(THE PROBLEM) Spot each line in the data below containing "Collapse" and copy it.

──────── DATA SHOWN

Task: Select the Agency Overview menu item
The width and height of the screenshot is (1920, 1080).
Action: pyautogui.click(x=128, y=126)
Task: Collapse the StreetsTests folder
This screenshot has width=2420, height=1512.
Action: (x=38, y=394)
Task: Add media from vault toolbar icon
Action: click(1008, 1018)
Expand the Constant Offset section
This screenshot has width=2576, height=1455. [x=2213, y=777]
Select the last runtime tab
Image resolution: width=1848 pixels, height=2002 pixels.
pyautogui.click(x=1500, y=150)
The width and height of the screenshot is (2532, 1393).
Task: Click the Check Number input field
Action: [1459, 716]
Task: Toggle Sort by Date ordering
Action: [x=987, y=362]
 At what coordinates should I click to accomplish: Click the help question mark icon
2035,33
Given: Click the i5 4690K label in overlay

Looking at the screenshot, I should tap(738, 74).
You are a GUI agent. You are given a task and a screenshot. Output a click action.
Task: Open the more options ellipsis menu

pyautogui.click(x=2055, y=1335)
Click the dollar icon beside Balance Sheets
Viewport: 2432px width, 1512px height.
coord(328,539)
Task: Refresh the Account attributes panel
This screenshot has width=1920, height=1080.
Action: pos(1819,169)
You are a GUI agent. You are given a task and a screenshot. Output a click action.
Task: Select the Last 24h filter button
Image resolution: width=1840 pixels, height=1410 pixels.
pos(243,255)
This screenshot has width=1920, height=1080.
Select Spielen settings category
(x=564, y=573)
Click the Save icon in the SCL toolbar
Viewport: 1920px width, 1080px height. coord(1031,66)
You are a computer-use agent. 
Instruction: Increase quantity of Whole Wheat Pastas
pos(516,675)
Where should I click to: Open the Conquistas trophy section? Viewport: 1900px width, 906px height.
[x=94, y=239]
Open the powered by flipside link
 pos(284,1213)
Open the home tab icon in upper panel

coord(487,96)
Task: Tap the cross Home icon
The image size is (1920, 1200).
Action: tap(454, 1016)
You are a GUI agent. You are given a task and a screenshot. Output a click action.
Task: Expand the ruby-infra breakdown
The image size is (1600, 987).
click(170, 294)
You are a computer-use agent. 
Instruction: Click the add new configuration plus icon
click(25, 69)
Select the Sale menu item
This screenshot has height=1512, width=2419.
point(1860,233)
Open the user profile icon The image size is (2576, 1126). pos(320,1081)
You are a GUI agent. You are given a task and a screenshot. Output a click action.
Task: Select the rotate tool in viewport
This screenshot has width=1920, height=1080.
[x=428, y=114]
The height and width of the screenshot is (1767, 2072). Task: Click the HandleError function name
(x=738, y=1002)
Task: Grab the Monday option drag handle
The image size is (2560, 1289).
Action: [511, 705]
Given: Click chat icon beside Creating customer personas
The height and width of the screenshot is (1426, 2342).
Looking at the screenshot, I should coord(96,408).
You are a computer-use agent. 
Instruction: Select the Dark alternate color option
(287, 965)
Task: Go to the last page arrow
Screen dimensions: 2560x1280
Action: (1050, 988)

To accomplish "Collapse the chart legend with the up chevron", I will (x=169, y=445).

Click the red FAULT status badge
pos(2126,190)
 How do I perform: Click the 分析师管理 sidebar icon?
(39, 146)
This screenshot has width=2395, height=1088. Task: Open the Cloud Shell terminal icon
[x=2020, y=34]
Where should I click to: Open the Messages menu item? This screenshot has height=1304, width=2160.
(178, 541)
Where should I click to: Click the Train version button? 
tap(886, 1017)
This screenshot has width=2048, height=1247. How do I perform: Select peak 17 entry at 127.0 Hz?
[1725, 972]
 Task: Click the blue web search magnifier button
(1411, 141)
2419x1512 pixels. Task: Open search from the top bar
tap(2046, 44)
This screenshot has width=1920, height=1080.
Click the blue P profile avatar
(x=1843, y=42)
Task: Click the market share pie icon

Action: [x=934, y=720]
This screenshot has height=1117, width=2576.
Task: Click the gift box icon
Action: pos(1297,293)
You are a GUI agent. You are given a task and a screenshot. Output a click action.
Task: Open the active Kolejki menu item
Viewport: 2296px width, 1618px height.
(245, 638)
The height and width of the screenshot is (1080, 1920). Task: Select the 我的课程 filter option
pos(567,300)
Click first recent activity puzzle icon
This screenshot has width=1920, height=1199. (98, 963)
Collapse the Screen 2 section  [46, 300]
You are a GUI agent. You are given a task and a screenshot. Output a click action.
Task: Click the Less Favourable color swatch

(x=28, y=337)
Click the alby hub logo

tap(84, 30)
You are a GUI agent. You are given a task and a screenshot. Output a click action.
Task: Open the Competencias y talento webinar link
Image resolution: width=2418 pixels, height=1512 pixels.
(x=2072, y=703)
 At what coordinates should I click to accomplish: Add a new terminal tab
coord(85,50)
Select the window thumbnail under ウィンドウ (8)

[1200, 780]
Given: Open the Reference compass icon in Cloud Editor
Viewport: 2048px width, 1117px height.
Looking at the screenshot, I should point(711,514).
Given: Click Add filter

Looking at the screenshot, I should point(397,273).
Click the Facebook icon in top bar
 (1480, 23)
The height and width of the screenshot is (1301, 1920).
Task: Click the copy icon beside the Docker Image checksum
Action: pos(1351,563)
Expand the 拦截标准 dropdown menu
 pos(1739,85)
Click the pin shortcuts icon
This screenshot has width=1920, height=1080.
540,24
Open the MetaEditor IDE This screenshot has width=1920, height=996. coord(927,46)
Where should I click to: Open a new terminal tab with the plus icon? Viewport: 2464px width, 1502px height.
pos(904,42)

────────────────

(SOLUTION FOR THIS PROBLEM)
Task: Collapse the StreetsTests folder
To accomplish "Collapse the chart legend with the up chevron", I will (x=169, y=445).
Collapse the Screen 2 section  [46, 300]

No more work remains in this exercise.